This paper deals with numerical treatment of singularly perturbed differential equations involving small delays. The highest order derivative in the equation is multiplied by a perturbation parameter 𝜀 taking arbitrary values in the interval (0, 1]. For small 𝜀, the problem involves a boundary layer of width O(𝜀), where the solution changes by a finite value, while its derivative grows unboundedly as 𝜀 tends to zero. The considered problem contains delay on the convection and reaction terms. The terms with the delays are approximated using Taylor series approximations resulting to asymptotically equivalent singularly perturbed BVPs. Inducing exponential fitting factor for the term containing the singular perturbation parameter and using central finite difference for the derivative terms, numerical scheme is developed.

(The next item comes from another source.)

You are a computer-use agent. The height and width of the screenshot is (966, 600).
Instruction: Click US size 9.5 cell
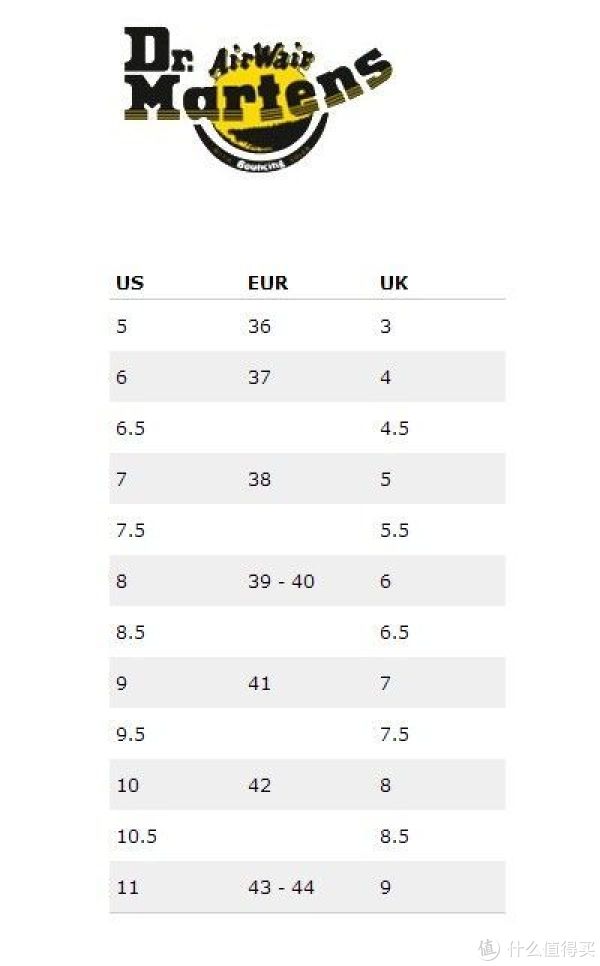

The stability and uniform convergence of difference schemes are studied. Using a priori estimates we show the convergence of the scheme in maximum norm. The scheme converges with second order of convergence for the case 𝜀 = O(N^-1) and for the case 𝜀 ≪ N^-1, the scheme converge uniformly with first order of convergence, where N is number of mesh intervals in the domain discretization. We compare the accuracy of the developed scheme with the results in the literature. It is found that the proposed scheme gives accurate result than the one in the literatures.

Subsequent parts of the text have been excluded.